* **Części ćwiczenia**:
1. Z jakiego powodu Runa wygląda teraz trochę łyso według wpisu w wątku z forum?
2. Wypisz nazwy wszystkich użytkowników, którzy zamieścili wpisy w wątku z forum.

* **Tekst**:
◇ ◇ ◇ ◇ ◇ ◇ ◇
To jest tylko wersja do druku, aby zobaczyć pełną wersję tematu, kliknij TUTAJ
Alloszczur
Forum dyskusyjne Alloszczur - forum miłośników szczurów

Archiwum - Psiaki XI

jokada - Pon Lip 25, 2011 20:37

cholerka, mnie tez dopadło
aż sie boję głośno powiedzieć
mój przyszły szczeniak urodził się miesiąc temu
a ja nadal nie wiem czy będzie mój ;(
juz miałam raz zaklepanego malucha
TZ strzelił takiego focha, że zrezygnowałam...
teraz mam hodowce który daje mi czas
czy uda mi sie szczeniaka wziąść będę wiedział jak będą już do odbioru

chce, tak strasznie chce ;(

Sysa - Pon Lip 25, 2011 20:38

jokada, trzymam kciuki za szczeniaka! Zeby sie udało! :kciuki:
I wrzuciłas byś kilka fotek Tobiego! ;(

agacia - Pon Lip 25, 2011 20:43

Ja miałam get more dogs i wzielismy Rune :) Osobiscie wole dorosle psy jak szczeniaki. Z dorosłym mozna jakos konkretniej popracować już :) Runa teraz intensywnie linieje, wiec wyglada troche łyso.
◇ ◇ ◇ ◇ ◇ ◇ ◇
* **Udostępnione dane**:
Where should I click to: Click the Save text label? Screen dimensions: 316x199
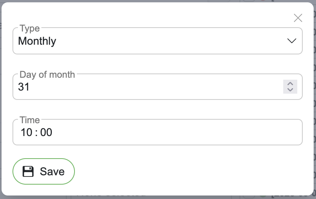[x=52, y=171]
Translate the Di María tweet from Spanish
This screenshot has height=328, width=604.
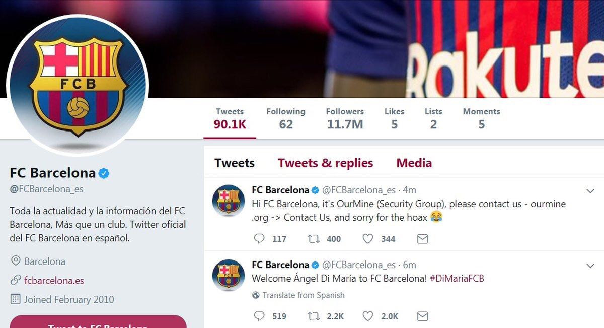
◇ ◇ ◇ ◇ ◇ ◇ ◇
* **Rozwiązania zadań**:
1. Bo intensywnie linieje.

2. jokada, Sysa, agacia